Introduction Two-stage revision arthroplasty is the "gold standard" of surgical treatment of periprosthetic infection in most domestic and foreign hospitals. This technique involves removal of implant components, debridement of the purulent focus and installation of a cement spacer which is subsequently replaced with a permanent implant after 3–9 months. Purpose To evaluate mid-term results of two-stage surgical treatment of patients with chronic periprosthetic infection of the knee and hip joints. Materials and methods Treatment outcomes of 172 patients with periprosthetic infection who underwent two-stage revision arthroplasty in the period from 2011 to 2015 were assessed. Among them, 113 patients developed infection after hip replacement and 59 patients had infected knee joint. The average follow-up period was 4 ± 1.58 years (range: 2 to 6 years).
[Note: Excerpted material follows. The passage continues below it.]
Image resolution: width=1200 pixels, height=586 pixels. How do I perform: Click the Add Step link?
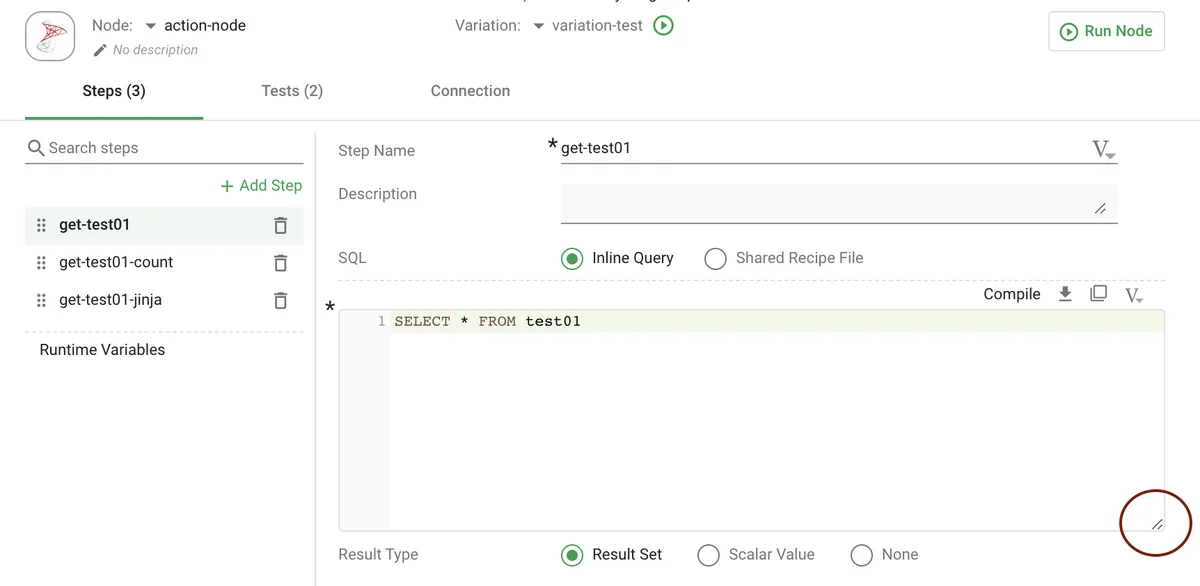[261, 186]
Results Out of 113 two-stage procedures of hip joint revision, 102 (90.2%) cases showed an arrest of infection. Four (3.6%) patients with recurrence of the purulent process underwent resection arthroplasty, another four (3.6%) rejected to replace the spacer with an implant, and three (2.6%) had a two-stage re-revision. Out of 60 (59 patients) procedures of a two-stage knee joint revision, infection was arrested in 50 (83.3%) cases; eight (13.4%) had recurrence and underwent knee arthrodesis. One (1.6 %) refused to replace a spacer for an implant, and one more (1.6%) had a two-stage repeated revision. Conclusions Two-stage knee and hip revision arthroplasty using a cement spacer is an effective option for treatment of chronic periprosthetic infection. It provides infection control in 86.7% (83.3% for knee and 90.2 % for hip joints) of cases in the mid-term follow-up period up to 5 years. However, the rate of re-infection remains significant and reaches 13.3 % (9.8% for hip and 16.7 % for knee joints).